Recensione di Precettoria di Sant’Antonio di RanversoRecensito 11 settembre 2017

Viene comunemente chiamata abbazia, ma il termine corretto per definirla è precettoria: la struttura originale – medievale – era composta da una chiesa, abbaziale, con chiostro e alloggio dei monaci, da edifici destinati a foresteria, ospedale, magazzinaggio di prodotti agricoli e un podere (per assicurare la sussistenza; vi si coltivavano, anche, nel cosiddetto “giardino dei semplici”, erbe officinali e curative), con rogge, canali, peschiere.
La struttura, fondata nel 1188 da Umberto III di Savoia, aveva, quindi, una importante funzione economica e sociale ed era anche una tappa di transito e di fermata della Via Francigena. Oggi poche tracce danno un’idea della configurazione iniziale: la facciata dell’antico ospedale, dove i canonici regolari di Sant’Antonio di Vienne curavano coloro i quali erano afflitti da quello che allora veniva denominato “fuoco di sant’Antonio” (non è quello che oggi noi chiamiamo così), con altissimi frontoni appuntiti (le ghimberghe) e pinnacoli con croce a Tau, simile alla facciata della Chiesa, molto bella; le mura della foresteria, con qualche elemento decorativo, …
Sono molto ben conservati – recentemente restaurati – la chiesa, con annessa sagrestia, veramente splendida sia per l’architettura sia per l’apparato decorativo; il chiostro e il campanile, di fondazione romanica, rialzato nella seconda metà del Trecento, in stile gotico (come chiaramente dicono i pinnacoli angolari sulla cima, attorno alla cuspide), in cotto, con tre ordini di bifore.

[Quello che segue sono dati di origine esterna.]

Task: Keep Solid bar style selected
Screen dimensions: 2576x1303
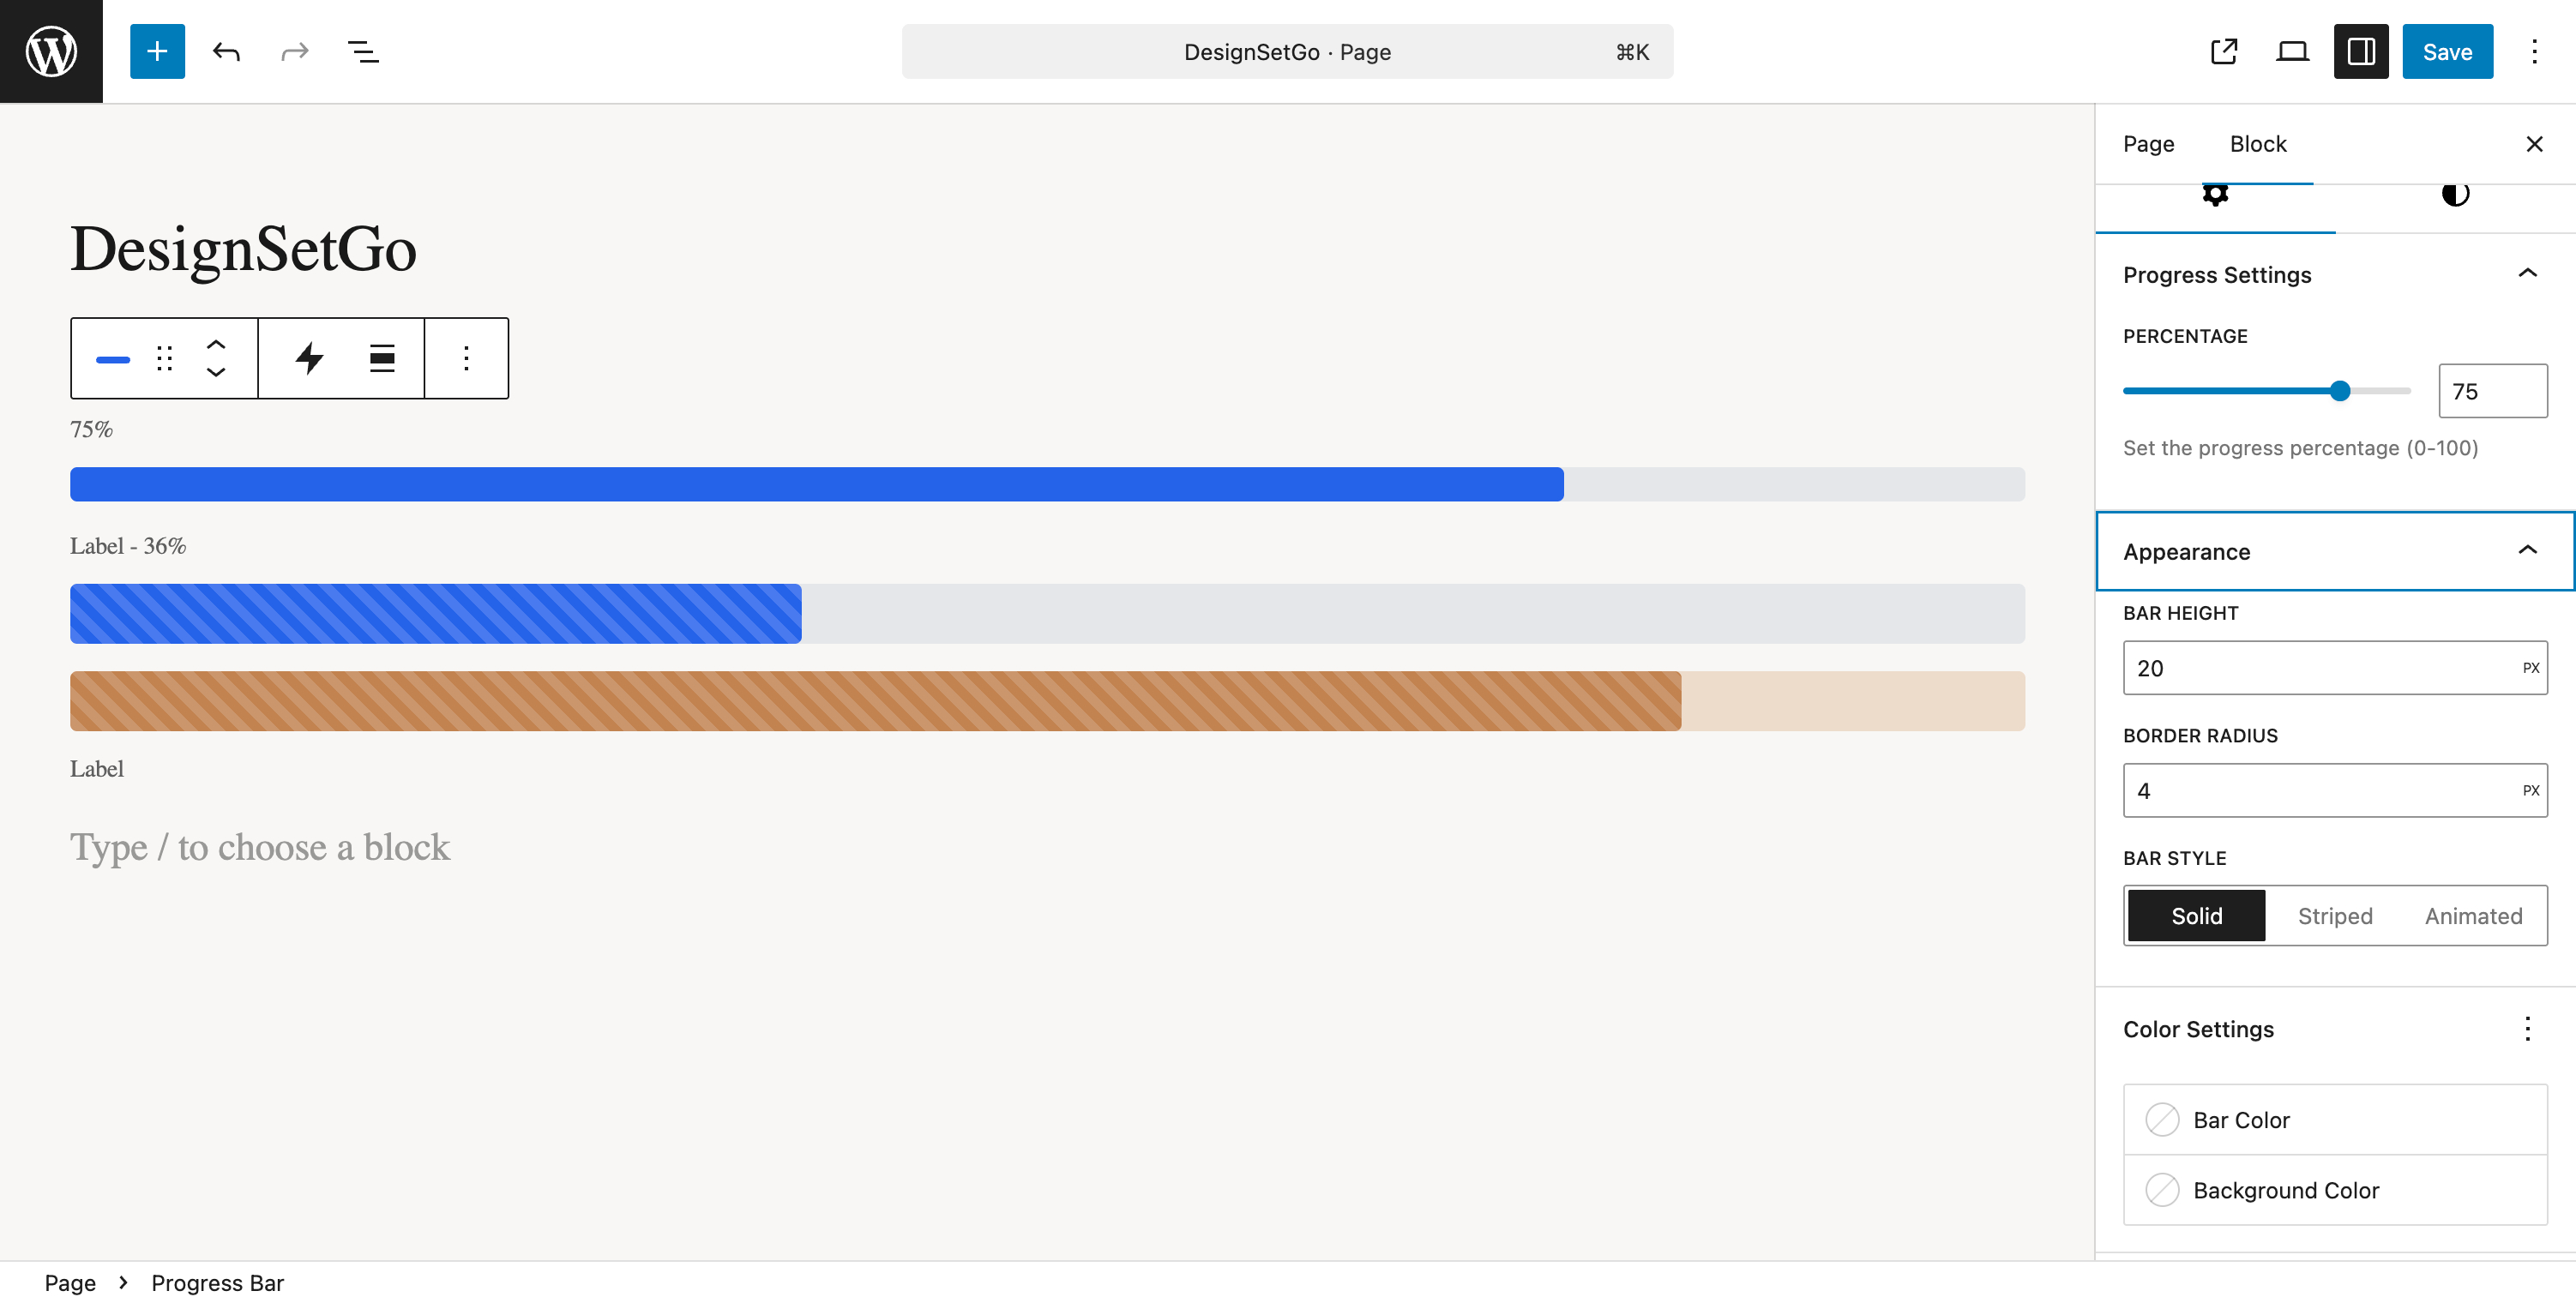Action: (x=2196, y=915)
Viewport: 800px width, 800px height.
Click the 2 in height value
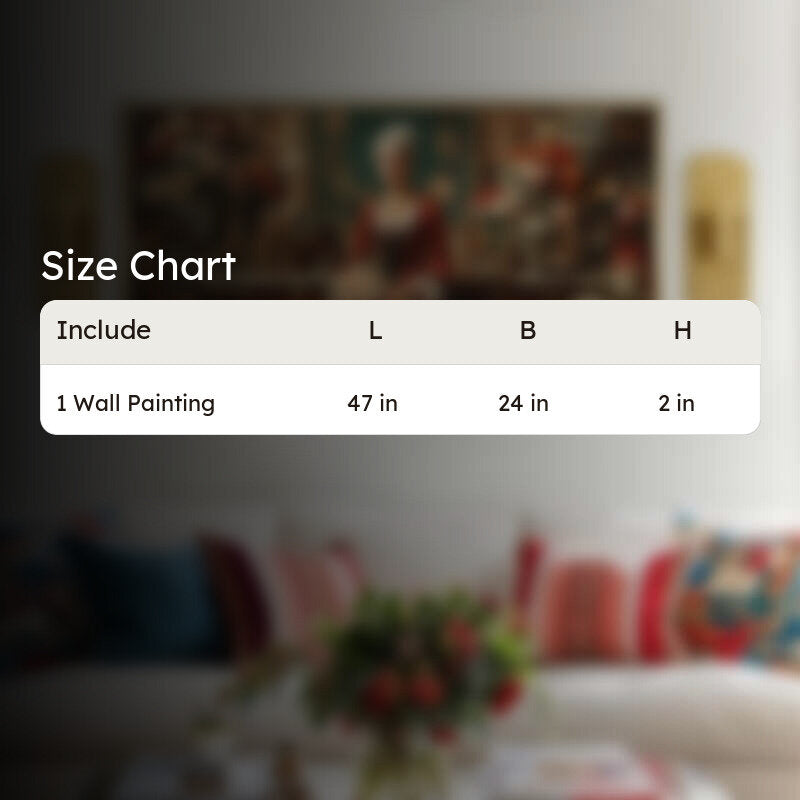tap(677, 403)

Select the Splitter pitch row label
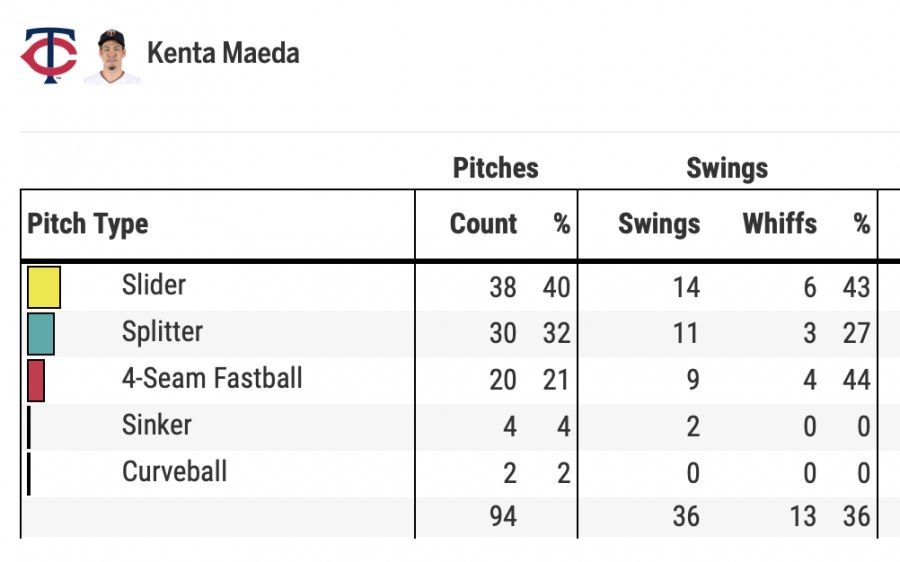pyautogui.click(x=162, y=332)
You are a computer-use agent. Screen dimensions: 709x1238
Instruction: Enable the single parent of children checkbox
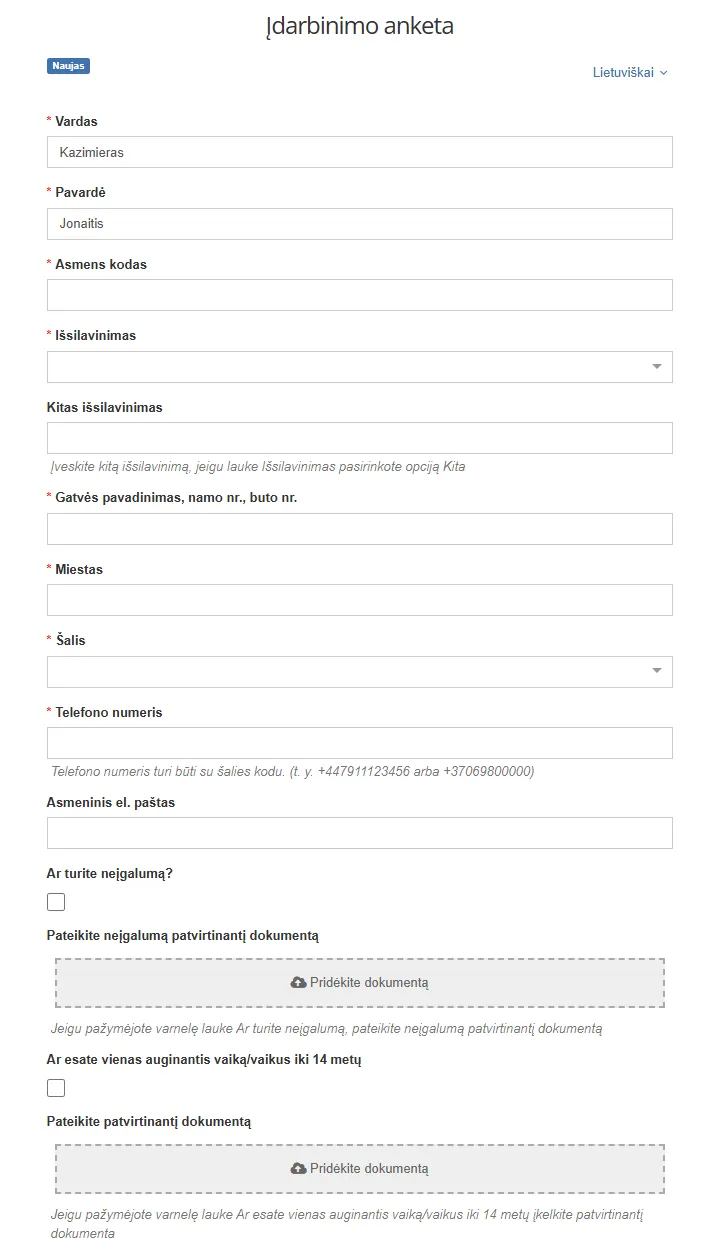coord(55,1086)
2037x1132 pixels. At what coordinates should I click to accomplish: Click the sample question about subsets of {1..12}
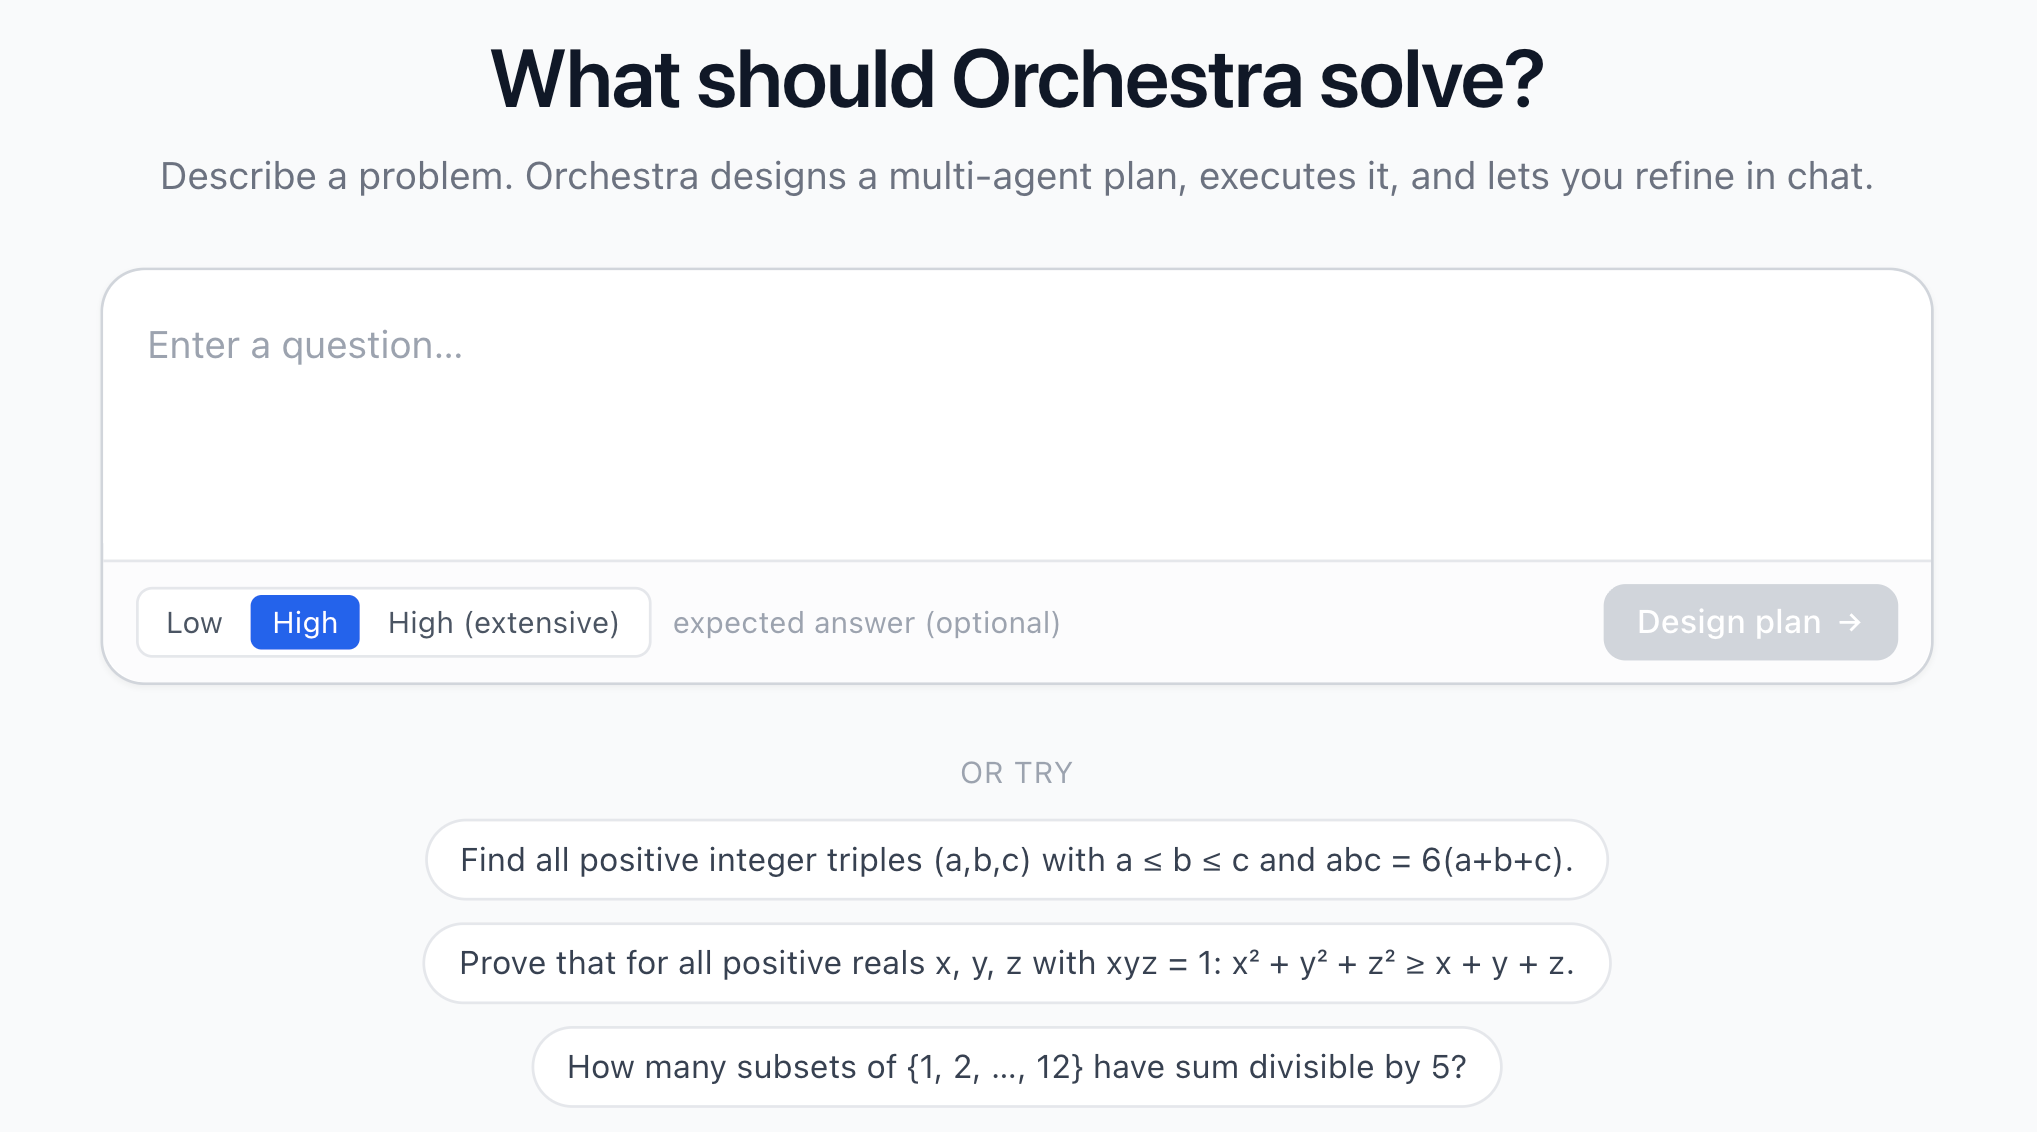click(1016, 1067)

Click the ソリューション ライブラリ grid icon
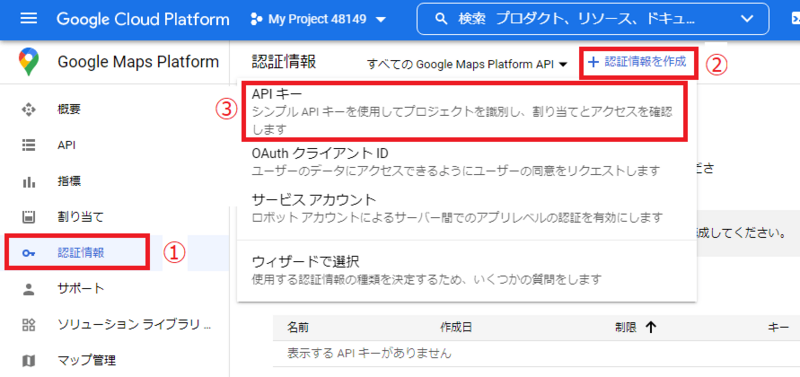point(29,325)
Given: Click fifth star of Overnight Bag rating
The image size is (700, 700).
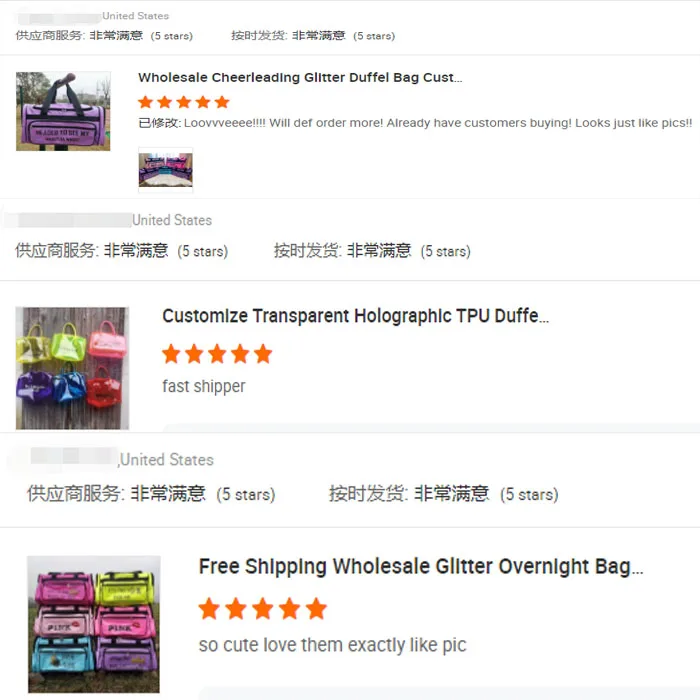Looking at the screenshot, I should pos(317,608).
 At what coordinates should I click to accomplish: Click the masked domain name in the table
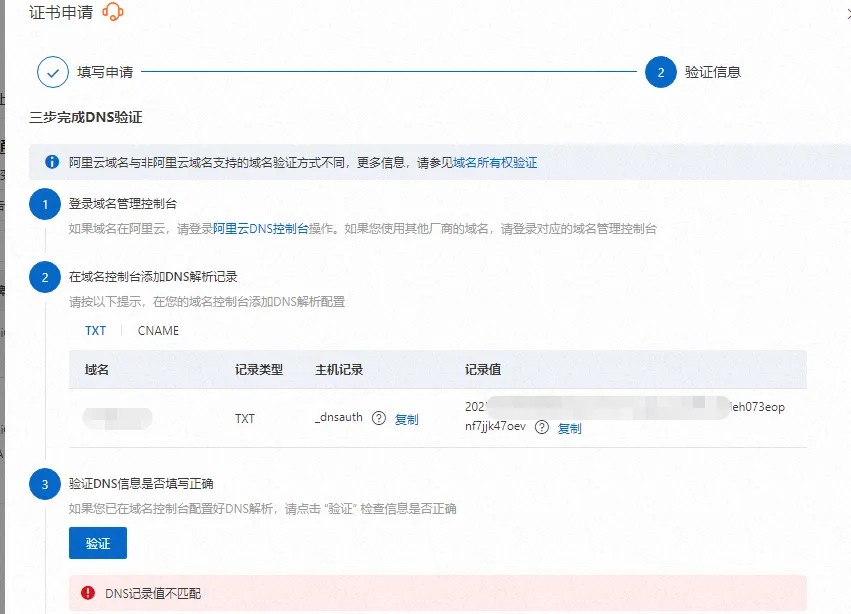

La chiesa ha una facciata di forme gotiche, con ghimberghe e pinnacoli; dai portali (tre, particolarmente splendidi), con modanature quattrocentesche in terracotta che rappresentano foglie e frutti, si accede all’atrio (nartece) che conserva affreschi, anch’essi quattro/cinquecenteschi, e bellissimi capitelli a decorazione dei pilastri che sostengono la volta: in pietra verde, scolpiti in stile gotico-lombardo, i capitelli rappresentano teste di mostri, animali, volti femminili, volti maschili bifronti, con ornamenti vegetali (foglie di quercia e ghiande).

Costeggiando il chiostro, si accede all’interno: l’edificio (modificato e ampliato nel corso dei secoli) ha una pianta asimmetrica, scandita da pilastri che reggono volte a crociera, il cui centro è decorato con motivi differenti che raffigurano la storia della salvezza dalla creazione del mondo alla resurrezione di Cristo. Accanto alla navata principale, diverse piccole cappelle e, accanto all’altare, la sacrestia.

Sull’altare il polittico di Defendente Ferrari (prima metà del Cinquecento) rappresentante la Natività, con ai lati i santi tradizionalmente invocati in caso di pestilenze e malattie: San Rocco e San Bernardino da Siena, Sant’Antonio e San Sebastiano; nella parte bassa, la predella, sono presentati episodi della vita di Sant’Antonio Abate. Un’opera molto bella e interessante, con una grandiosa architettura in legno dorato.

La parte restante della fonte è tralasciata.